> **To-do list**
**1)** In the transcript, which politician's name is used to describe the kind of mayor New York needs?
**2)** Write out the transcript starting at "He's going to" and ending at "all he does.".
**3)** List every sentence in the transcript that begins with "I mean".

> **Page text**
....
He's going to be talking for the kids, talking for the kids.
She got the girl on X to his right.
She's like, she's rolling.
I mean, you can see it in the eyes, can you not?
I mean, whoa.
She got crazy, New York crazy, all over her, man.
Stay far away.
Oh my gosh.
That's all he does.
That's it.
I know it.
He wants to be a star.
I mean, that's what he thinks the mayorship is.
I mean, you know, New York's in so bad shape.
They need an actual mayor that actually has leadership skills and knows something about anything that can go in there and roll their sleeves up and start making like a DeSantis and start making a lot of unpopular choices that actually saves people and helps people.
And that people might hate.
But in the end, after they complain about it, the New York Times for two years and it starts showing results, that's where they're going to be.
But they don't have anybody like that.
It's all just a big, giant...
It's a Broadway.
....
> **Records**
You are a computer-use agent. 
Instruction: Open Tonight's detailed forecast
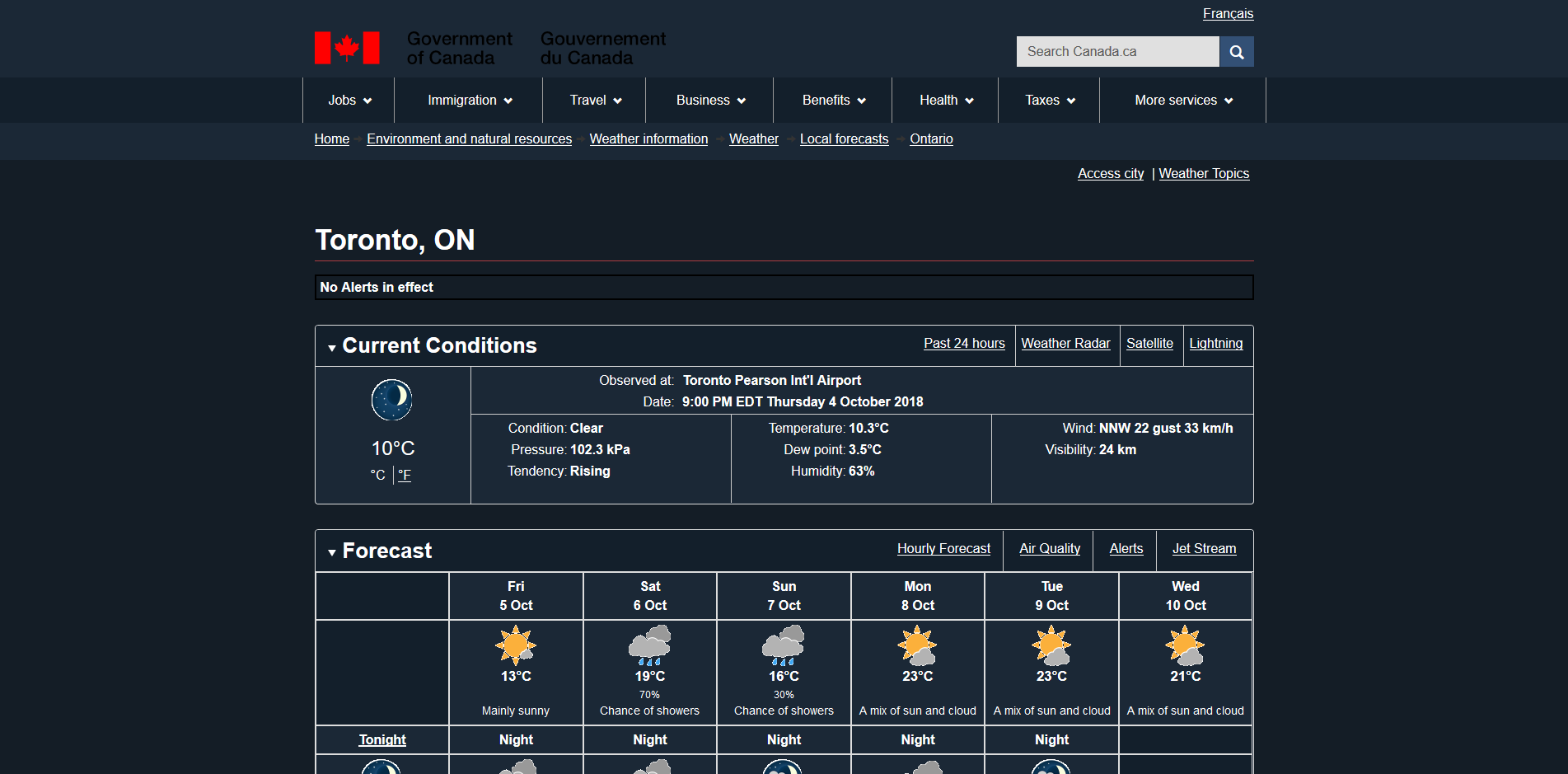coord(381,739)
....
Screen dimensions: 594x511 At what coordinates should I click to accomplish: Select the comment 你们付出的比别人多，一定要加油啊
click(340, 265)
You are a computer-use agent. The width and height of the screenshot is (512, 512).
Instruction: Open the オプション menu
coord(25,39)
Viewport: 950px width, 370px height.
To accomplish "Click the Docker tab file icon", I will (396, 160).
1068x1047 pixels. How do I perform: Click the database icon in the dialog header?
....
> **Task results**
**1)** DeSantis

**2)**
He's going to be talking for the kids, talking for the kids.
She got the girl on X to his right.
She's like, she's rolling.
I mean, you can see it in the eyes, can you not?
I mean, whoa.
She got crazy, New York crazy, all over her, man.
Stay far away.
Oh my gosh.
That's all he does.

**3)**
I mean, you can see it in the eyes, can you not?
I mean, whoa.
I mean, that's what he thinks the mayorship is.
I mean, you know, New York's in so bad shape.